Last modified: Sunday, April 20, 2014
NORTHFIELD — An expansive local forest, as well as the water company that serves at least 250 residents, could end up in the hands of a national land trust.

The Northfield Mount Hermon School announced March 26 the tentative sale of a 1,650-acre forest and the East Northfield Water Co. to the Trust for Public Land. The two have entered into a preliminary sales agreement.

“This is an opportunity to permanently ensure that people have the ability to access and use this amazing landscape for recreation and enjoyment,” said Chris LaPointe, senior project manager with the Trust for Public Land. “It’s such an important landscape. The school has been a fantastic steward of the land, and this is an opportunity to make sure it stays protected.”

Though the trust would make the initial purchase, it would eventually transfer the forest to another owner or partnership of owners that intend to preserve the land for open space and recreation.
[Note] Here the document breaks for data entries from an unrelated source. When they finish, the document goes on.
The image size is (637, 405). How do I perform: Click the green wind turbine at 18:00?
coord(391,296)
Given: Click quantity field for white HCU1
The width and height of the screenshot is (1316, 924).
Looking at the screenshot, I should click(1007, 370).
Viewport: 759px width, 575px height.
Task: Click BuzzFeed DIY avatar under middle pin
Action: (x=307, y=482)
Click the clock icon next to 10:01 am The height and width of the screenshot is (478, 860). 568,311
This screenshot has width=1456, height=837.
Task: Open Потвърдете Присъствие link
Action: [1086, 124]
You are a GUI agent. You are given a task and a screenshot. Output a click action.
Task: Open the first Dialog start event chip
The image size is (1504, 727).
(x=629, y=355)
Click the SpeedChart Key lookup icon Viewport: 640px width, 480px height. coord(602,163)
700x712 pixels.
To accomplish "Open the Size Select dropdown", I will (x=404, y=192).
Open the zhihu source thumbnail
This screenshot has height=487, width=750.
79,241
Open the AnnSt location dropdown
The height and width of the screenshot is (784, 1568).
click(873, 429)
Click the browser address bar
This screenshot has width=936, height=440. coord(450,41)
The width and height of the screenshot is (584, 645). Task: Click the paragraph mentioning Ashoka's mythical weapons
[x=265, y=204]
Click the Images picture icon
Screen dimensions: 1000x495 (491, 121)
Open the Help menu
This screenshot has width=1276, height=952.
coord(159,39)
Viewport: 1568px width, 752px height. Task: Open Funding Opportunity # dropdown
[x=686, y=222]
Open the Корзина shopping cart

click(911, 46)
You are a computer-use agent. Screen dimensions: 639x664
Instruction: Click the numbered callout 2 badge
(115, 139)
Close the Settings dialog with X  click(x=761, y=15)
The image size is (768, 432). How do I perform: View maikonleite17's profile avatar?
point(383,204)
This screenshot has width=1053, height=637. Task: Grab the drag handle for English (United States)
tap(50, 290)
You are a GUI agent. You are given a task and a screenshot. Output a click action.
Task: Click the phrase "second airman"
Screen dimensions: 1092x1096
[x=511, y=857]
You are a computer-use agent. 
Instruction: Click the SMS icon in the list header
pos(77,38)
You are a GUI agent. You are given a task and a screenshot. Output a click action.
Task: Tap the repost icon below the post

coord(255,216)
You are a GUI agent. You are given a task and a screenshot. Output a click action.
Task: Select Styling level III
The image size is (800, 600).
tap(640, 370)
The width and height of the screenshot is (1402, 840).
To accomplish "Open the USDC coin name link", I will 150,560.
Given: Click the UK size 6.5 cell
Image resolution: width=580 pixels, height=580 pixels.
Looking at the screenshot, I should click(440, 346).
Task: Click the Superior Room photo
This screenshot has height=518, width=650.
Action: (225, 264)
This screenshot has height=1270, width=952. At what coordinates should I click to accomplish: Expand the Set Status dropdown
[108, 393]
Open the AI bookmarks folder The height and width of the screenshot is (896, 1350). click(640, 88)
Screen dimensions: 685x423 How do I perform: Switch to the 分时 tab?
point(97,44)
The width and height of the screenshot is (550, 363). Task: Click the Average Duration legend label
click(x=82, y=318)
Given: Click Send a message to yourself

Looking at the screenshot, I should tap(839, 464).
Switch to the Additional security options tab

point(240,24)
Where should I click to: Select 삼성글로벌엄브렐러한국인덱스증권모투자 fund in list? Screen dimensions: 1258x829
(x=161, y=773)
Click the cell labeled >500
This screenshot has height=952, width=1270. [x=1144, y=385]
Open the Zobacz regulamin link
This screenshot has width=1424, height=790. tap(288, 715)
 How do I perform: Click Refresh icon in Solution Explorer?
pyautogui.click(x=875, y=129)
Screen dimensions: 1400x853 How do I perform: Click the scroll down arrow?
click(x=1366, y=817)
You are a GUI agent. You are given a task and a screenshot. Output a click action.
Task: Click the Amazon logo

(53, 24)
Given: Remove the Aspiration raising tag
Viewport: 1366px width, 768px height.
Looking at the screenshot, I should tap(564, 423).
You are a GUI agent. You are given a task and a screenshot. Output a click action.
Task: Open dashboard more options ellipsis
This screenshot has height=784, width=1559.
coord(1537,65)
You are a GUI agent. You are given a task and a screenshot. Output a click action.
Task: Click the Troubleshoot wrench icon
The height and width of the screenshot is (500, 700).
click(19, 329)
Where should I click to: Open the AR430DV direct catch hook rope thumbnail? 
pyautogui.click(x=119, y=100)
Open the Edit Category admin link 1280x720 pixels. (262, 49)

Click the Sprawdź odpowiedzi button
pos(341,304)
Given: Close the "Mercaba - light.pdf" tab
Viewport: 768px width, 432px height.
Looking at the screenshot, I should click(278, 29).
This is standard practice for the trust, as the group focuses on the immediate protection of properties and regularly transfers them to long-term owners. The group would also seek a buyer for the East Northfield Water Co.

The agreed-upon purchase price is not yet being released, according to LaPointe and Northfield Mount Hermon officials.

The Northfield Forest is spread over three towns, with most in Northfield, about 90 acres in Warwick and about 24 acres in Winchester, N.H. It includes about 300 acres that make up the entire watershed of Grandin Reservoir, which supplies the East Northfield Water Co.

LaPointe said Northfield Mount Hermon bundled the water company with the forest land, and the trust did not have the option of buying the forest alone.

Northfield Mount Hermon spokeswoman Cheri Cross said the school seeks to transfer the forest and water company as part of its consolidation at the Gill campus. It would also allow the school to focus on education, rather than running the water company, said Cross.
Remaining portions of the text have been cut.